La gloria de los jugadores de Marruecos ganando por sus madres es la clave de los triunfos más épicos de este deporte. Es Irán triunfando sobre Estados Unidos en el Mundial de Francia 1998 no por los jugadores, sino por su soberanía. Es Grecia arrebatando la Eurocopa 2004 no para la felicidad propia, sino por la de todos los afectados por la crisis económica a quienes les urgían razones para celebrar. Es Brasil venciendo en este mundial a Corea del Sur como ofrenda para un Pelé agónico. Es Cristiano Ronaldo anotando un gol no para su cuenta personal, sino para su hijo fallecido. Es Diego Armando Maradona ganando contra Inglaterra no por él, sino por las Islas Malvinas. Es disputar un partido para el gozo ajeno, no la egoteca personal.

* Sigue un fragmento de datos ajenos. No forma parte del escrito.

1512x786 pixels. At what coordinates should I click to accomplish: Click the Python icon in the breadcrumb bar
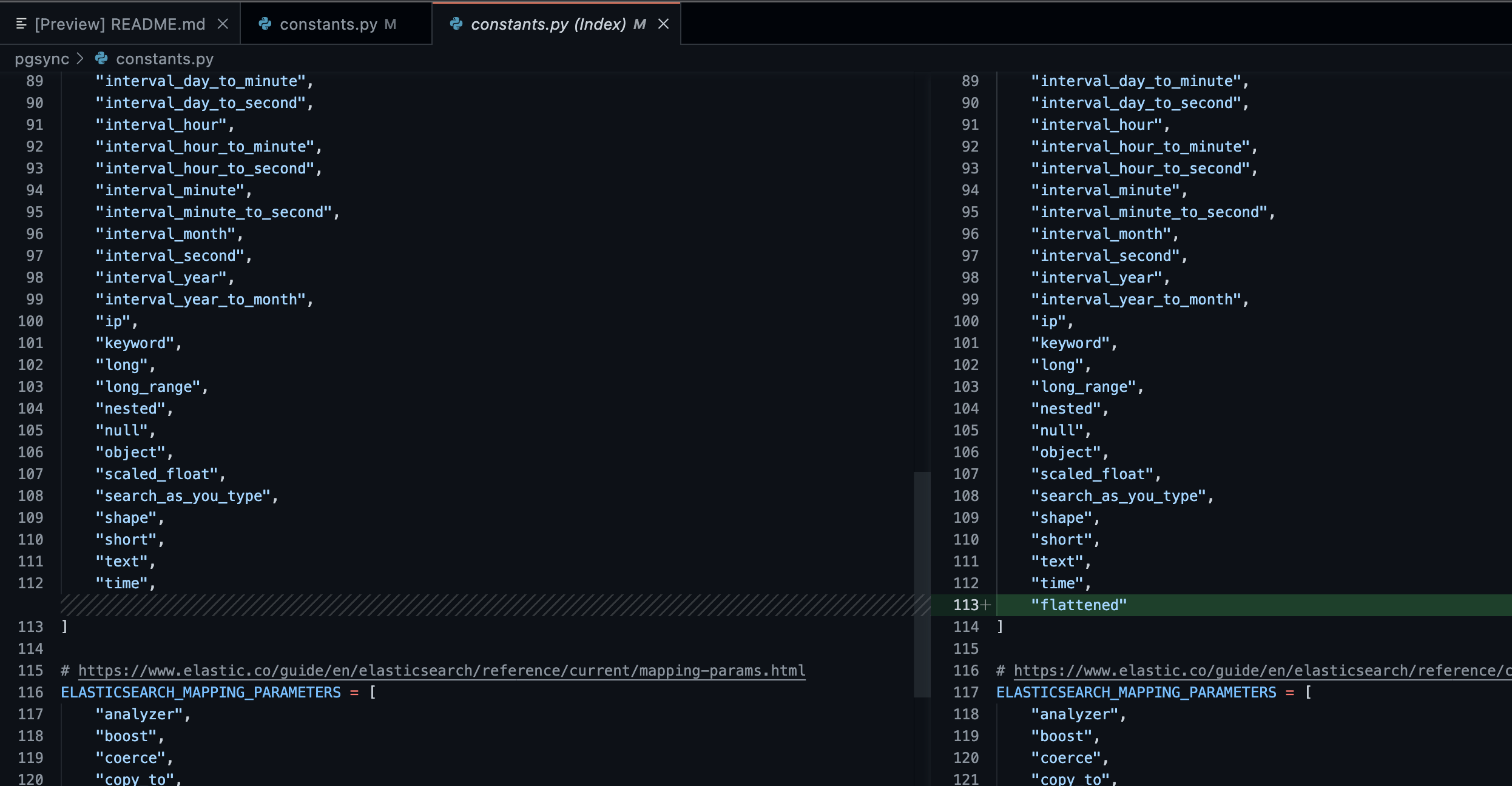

La ruta para el triunfo mexicano no la hemos trazado nosotros, sino el nuevo campeón del mundo. Es Argentina que se coronó en Qatar bajo un principio cooperativo: ganar para Messi, para su país en crisis económica, para el equipo, siempre para el otro.
La clave del éxito es jugar pensando que la gloria personal no importa, si no hay gloria colectiva. Y no al revés. Ahí está la probable receta para no “cruzazulear” como aquella noche del 26 de mayo de 2013 en el Estadio Azteca. O para nunca más decir que jugamos como nunca y perdimos como siempre.